É compromisso coletivo garantir que a criança exista nesse estado essencial de constante investigação e liberdade para imaginar. Que ela possa devanear, fabular mundos impossíveis, se encantar — e assim criar novos mundos possíveis, sonhos e utopias. O corpo da criança é político, pois carrega potência de expressão, de intervenção e de participação no mundo. Assim como nossas relações sociais, sua presença, seus gestos e sua forma de habitar os espaços são também atos políticos que constroem cultura, território e sociedade. Brincar com liberdade e capacidade de escolha é a maneira de participar da sociedade. É formação cidadã e democrática, pois reconhece a criança como sujeito social que desenvolve sua humanidade na relação com o outro.

Cabe aos adultos garantir tempo, espaço e condições adequadas para que isso aconteça: ambientes seguros, acessíveis e acolhedores, com tempo para observar, contemplar e imaginar. Isso inclui políticas públicas que respeitam a criança como prioridade absoluta, em acordo com o Art. 227 da Constituição. Não só as políticas voltadas diretamente à infância — como a Semana Municipal do Brincar — mas também as que asseguram estrutura a adultos e cuidadores, como transporte, moradia e alimentação. A infância dura só 12 anos: o tempo da criança é agora. Trata-se de garantir o que ela precisa para existir plenamente hoje, em seu tempo presente. Não se trata de prepará-la para ser futura cidadã — ela já é.

Sim, o brincar é um direito humano, no contexto da proteção integral à infância. Internacionalmente está garantido pela Declaração Universal dos Direitos da Criança e Convenção sobre os Direitos da Criança.  No Brasil, além da Constituição Federal, está previsto pelo Estatuto da Criança e do Adolescente (ECA), Lei de Diretrizes e Bases da Educação, Marco Legal da Primeira Infância, e pela nova Lei nº 14.826/2024, que institui a parentalidade positiva e o direito ao brincar como estratégias de prevenção à violência.

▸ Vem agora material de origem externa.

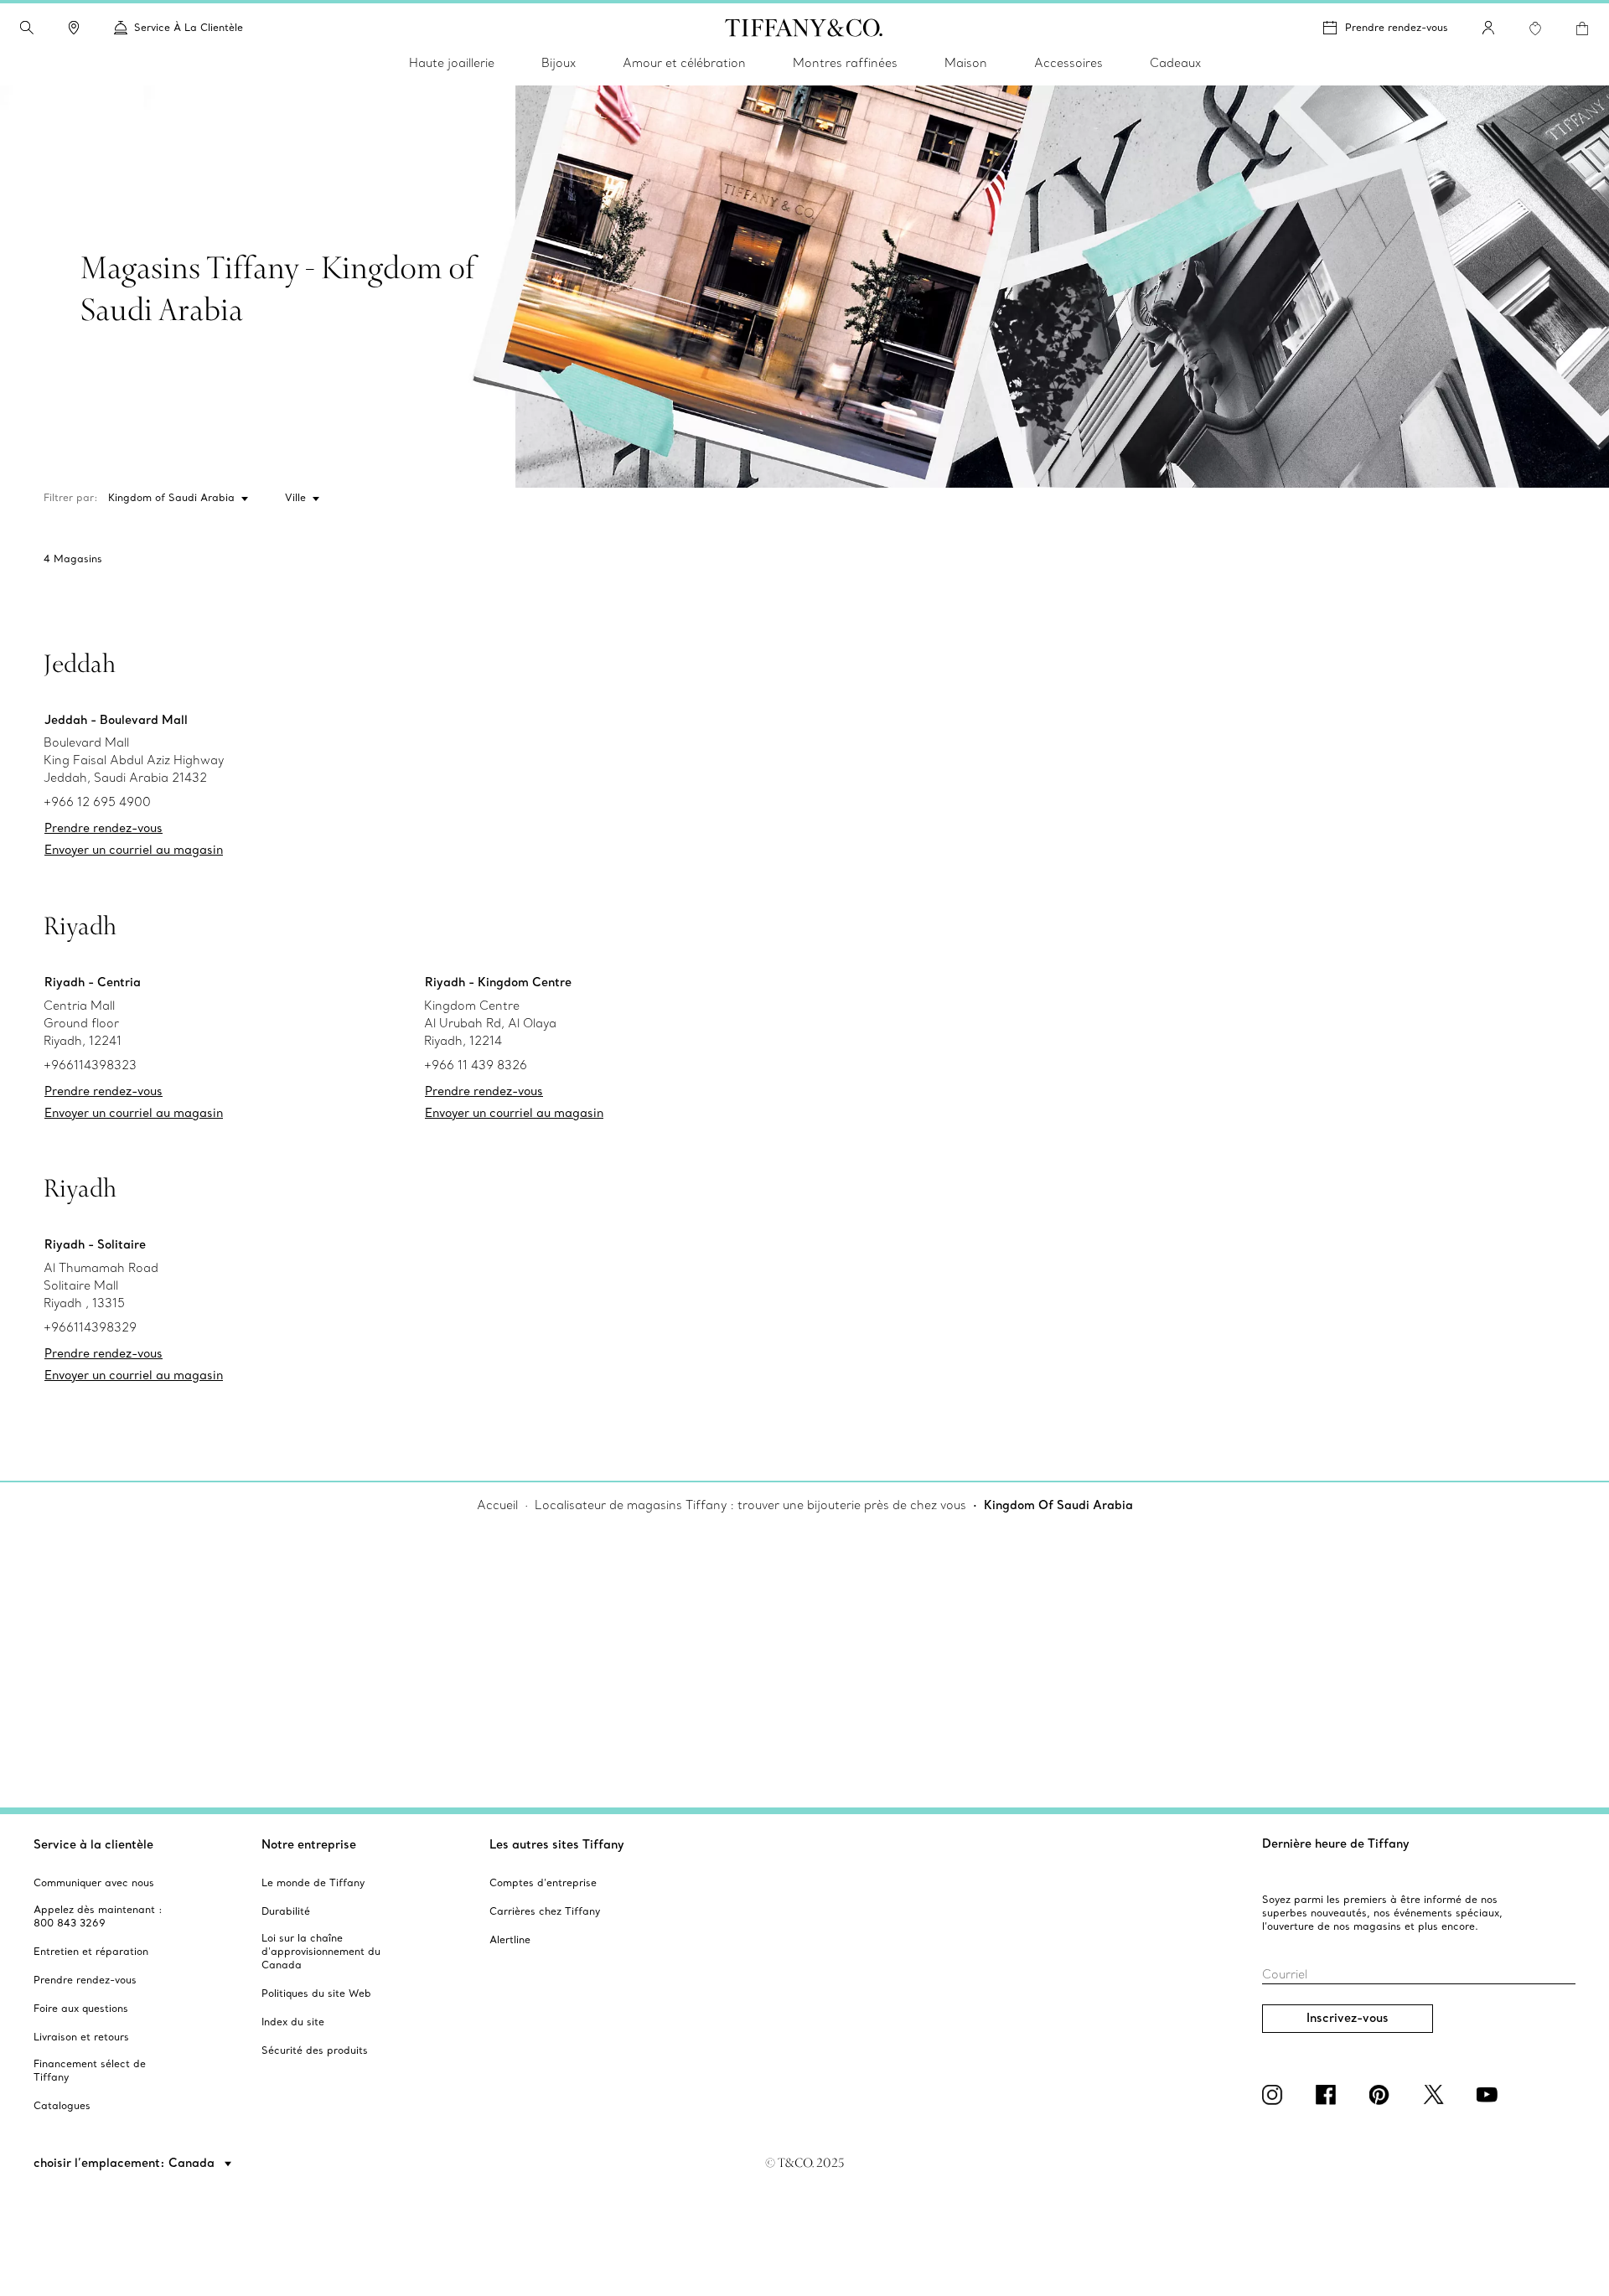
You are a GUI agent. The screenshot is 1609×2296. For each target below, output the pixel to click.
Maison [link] (965, 62)
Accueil (497, 1505)
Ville (295, 497)
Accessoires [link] (1068, 62)
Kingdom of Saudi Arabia (171, 497)
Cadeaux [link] (1175, 62)
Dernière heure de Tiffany (1336, 1843)
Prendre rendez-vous (1396, 27)
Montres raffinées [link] (845, 62)
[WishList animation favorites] (1535, 28)
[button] (27, 27)
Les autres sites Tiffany (556, 1844)
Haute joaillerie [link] (451, 62)
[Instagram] (1275, 2095)
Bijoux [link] (558, 62)
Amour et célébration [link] (684, 62)
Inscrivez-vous (1347, 2017)
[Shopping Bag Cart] (1582, 28)
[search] (27, 27)
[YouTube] (1490, 2095)
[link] (73, 27)
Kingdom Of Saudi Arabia (1058, 1505)
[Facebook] (1329, 2095)
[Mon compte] (1488, 27)
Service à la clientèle (93, 1844)
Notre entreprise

O direito a sonhar e crescer inclui também os direitos básicos, pois o corpo da criança precisa estar forte e saudável para sonhar. Mas não basta o básico. É fundamental garantir o que ela precisa para viver seu encantamento com o mundo — aquele estado em que está enfeitiçada pela brincadeira, que a chama a ser o seu melhor. Mia Couto disse que para encantarmos o mundo, precisamos nos encantar antes. Encantamento não é supérfluo — faz parte da garantia de direitos.

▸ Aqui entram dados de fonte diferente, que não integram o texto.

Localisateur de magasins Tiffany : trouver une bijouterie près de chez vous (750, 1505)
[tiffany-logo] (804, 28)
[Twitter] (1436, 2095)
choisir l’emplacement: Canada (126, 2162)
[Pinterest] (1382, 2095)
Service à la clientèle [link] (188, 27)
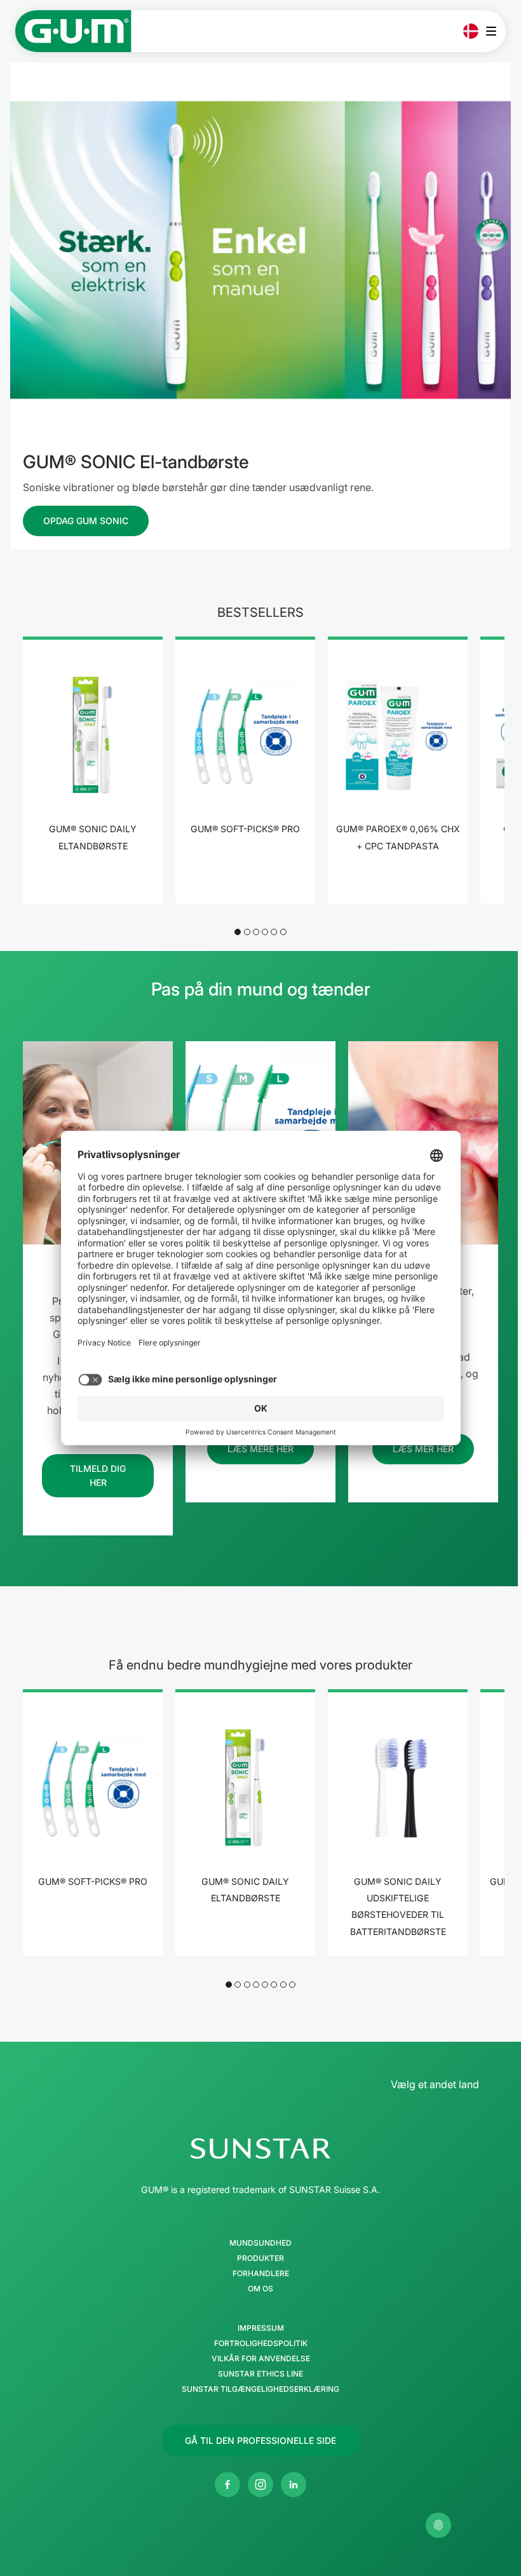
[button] (237, 932)
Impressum (261, 2328)
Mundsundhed (260, 2243)
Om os (260, 2289)
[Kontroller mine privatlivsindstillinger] (438, 2525)
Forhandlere (261, 2273)
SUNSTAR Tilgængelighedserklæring (260, 2389)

A Semana Mundial do Brincar é um desses espaços. Cidades que a tornam política pública municipal trazem materialidade ao direito e oferecem locais onde o brincar pode ser vivido por todas as crianças, debatido por famílias, sociedade civil e poder público. E a Semana Municipal do Brincar por sua vez, é uma mobilização social que nasce nos territórios, a partir das práticas, experiências e reivindicações de diferentes atores — educadores, famílias, organizações da sociedade civil, gestores públicos e, sobretudo, das próprias crianças, que se colocam como agentes na defesa do direito ao brincar. Como lei municipal, o movimento passa a ser uma política pública que obriga o Estado a garantir condições para que o brincar seja efetivamente reconhecido como um direito fundamental da infância. Isso significa direcionar investimentos e articular ações intersetoriais, envolvendo áreas como educação, saúde, cultura, esporte, lazer e desenvolvimento social, para assegurar que os espaços, os tempos e as relações nas cidades sejam favoráveis às infâncias, colocando o brincar no centro da construção de territórios mais humanos, inclusivos e saudáveis.

Que os adultos encantem seus olhares para as crianças e garantam, na prática, que o brincar, como direito, experiência e vivência significativa, ocupe todos os espaços públicos e privados, instituições, escolas, ruas e famílias.